# Rate Limiting & QoS (https://portunus.bybee.dev/en/docs/features/rate-limiting)







Available since v0.11.0. Each cap is **independently optional**; absent
fields preserve v0.10 behaviour byte-for-byte.

## Cap kinds [#cap-kinds]

| Cap                       | Effect when exceeded                                                                                                    |
| ------------------------- | ----------------------------------------------------------------------------------------------------------------------- |
| `bandwidth_in_bps`        | Token-bucket throttle on inbound copy half. **Connection is never closed** — the read half parks until the next refill. |
| `bandwidth_out_bps`       | Same, outbound half.
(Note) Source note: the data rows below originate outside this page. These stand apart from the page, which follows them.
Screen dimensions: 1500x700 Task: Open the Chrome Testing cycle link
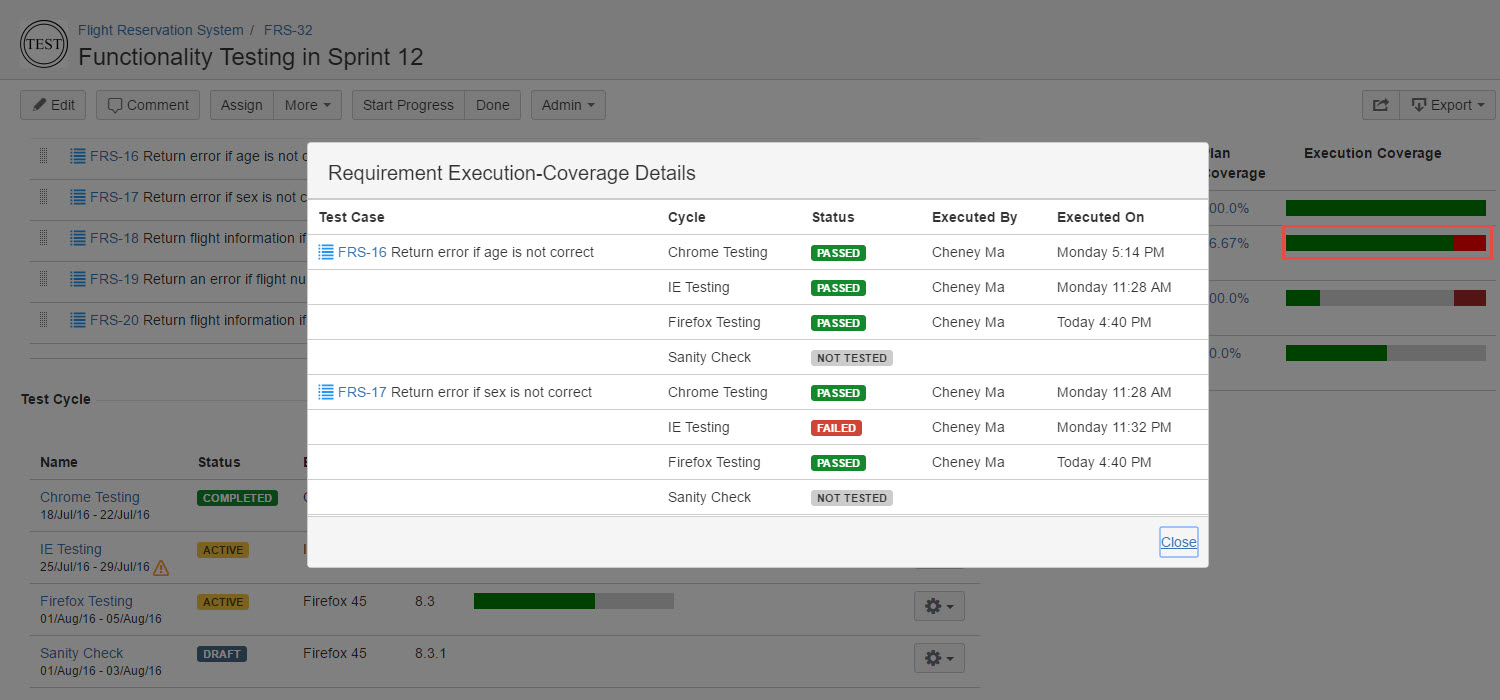90,497
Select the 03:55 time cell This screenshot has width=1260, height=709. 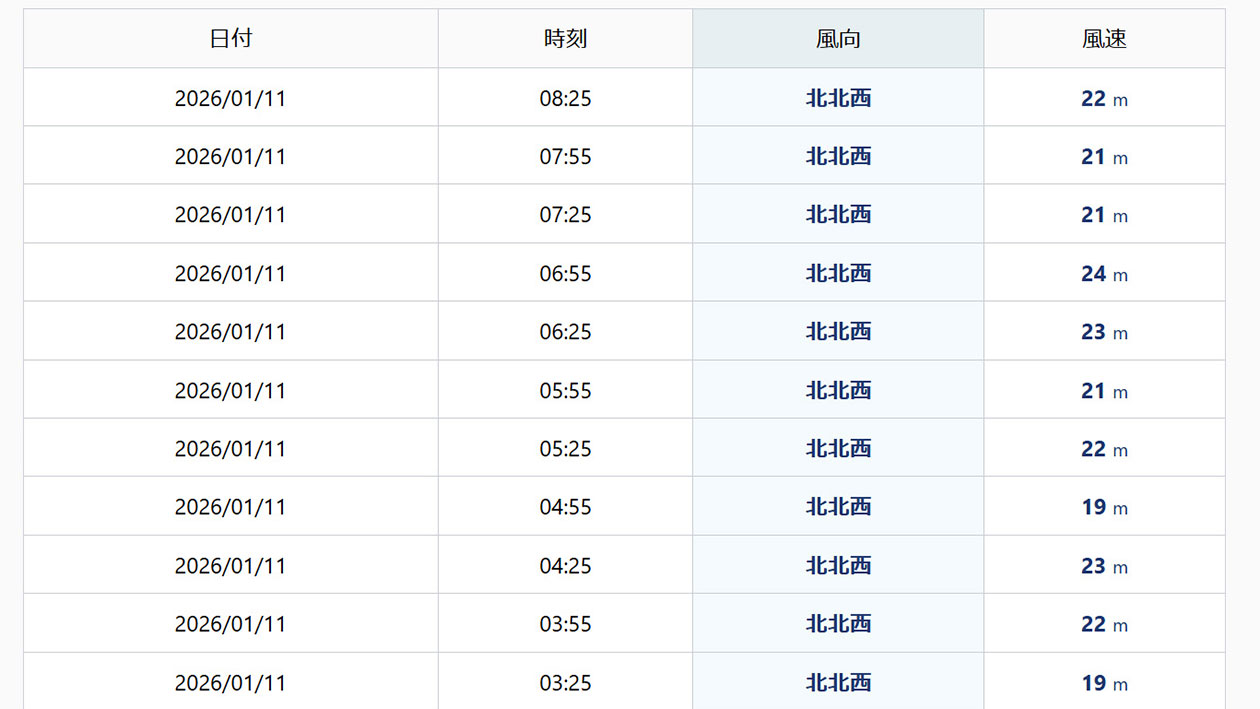565,624

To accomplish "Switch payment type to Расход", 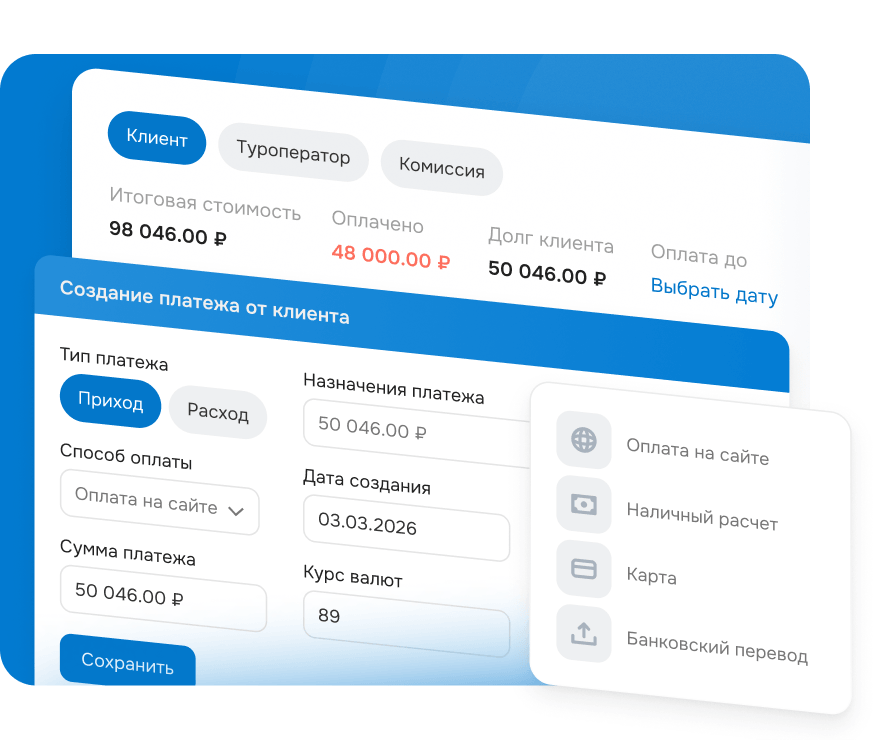I will tap(218, 411).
Each direction has its own throttle wall-clock counter.                                            |
| `new_connections_per_sec` | TCP accept-then-RST or UDP first-packet drop.                                                                           |
| `concurrent_connections`  | Atomic `fetch_add` then cap check on accept (TCP) / first-packet (UDP). RAII guard releases the slot on close.          |

`bandwidth_in_bps`, `bandwidth_out_bps`, and `new_connections_per_sec`
each accept an optional burst override; `concurrent_connections` does
not (it has no token bucket). Absent → `burst = 1 × rate` (one second of
tokens). Server validation clamps the burst to `[rate / 100, rate × 60]`
and rejects zero rates.

<Callout type="info">
  **The rate limiter never closes existing connections** — including
  under hot-reload that lowers a concurrent cap below the live count.
  A lower cap drains gracefully; new connections are rejected against
  the new ceiling.
</Callout>

## Interaction with the splice fast path [#interaction-with-the-splice-fast-path]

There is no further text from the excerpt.